Work order:
Go through the material below and copy each line where the word "menu" appears.

Extracted records:
**********

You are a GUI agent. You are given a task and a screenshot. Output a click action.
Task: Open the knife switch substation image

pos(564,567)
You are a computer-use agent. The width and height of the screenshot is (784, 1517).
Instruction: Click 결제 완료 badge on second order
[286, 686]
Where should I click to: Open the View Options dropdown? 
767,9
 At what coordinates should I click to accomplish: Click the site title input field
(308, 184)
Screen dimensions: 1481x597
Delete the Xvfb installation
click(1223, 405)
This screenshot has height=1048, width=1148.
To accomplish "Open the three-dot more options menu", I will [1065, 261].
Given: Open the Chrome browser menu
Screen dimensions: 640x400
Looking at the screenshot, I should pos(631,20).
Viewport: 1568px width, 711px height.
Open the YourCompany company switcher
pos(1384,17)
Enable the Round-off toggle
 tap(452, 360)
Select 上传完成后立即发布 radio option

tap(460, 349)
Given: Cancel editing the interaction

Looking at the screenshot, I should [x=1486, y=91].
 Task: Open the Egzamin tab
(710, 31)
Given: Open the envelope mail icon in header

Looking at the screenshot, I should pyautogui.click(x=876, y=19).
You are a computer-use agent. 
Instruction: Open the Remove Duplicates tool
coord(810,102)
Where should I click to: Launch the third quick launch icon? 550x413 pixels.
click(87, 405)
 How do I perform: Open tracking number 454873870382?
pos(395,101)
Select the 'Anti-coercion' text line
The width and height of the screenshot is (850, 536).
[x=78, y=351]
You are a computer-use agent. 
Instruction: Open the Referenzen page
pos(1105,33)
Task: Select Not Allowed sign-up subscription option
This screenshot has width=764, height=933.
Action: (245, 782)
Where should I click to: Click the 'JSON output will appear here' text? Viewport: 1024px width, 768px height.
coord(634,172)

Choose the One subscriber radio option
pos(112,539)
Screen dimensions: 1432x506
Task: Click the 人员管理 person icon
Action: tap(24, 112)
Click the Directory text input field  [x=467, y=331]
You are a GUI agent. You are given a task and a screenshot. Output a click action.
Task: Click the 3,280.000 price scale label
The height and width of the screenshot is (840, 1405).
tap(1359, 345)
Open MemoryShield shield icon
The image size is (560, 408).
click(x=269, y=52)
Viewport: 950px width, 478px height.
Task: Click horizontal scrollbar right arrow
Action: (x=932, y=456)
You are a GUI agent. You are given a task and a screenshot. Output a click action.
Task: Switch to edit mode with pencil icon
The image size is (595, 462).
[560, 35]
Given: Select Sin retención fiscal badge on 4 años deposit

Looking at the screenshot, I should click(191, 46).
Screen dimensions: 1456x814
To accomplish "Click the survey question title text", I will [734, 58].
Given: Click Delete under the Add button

**********

Task output:
To accomplish "Open the three-dot more options menu", I will [1065, 261].
Given: Open the Chrome browser menu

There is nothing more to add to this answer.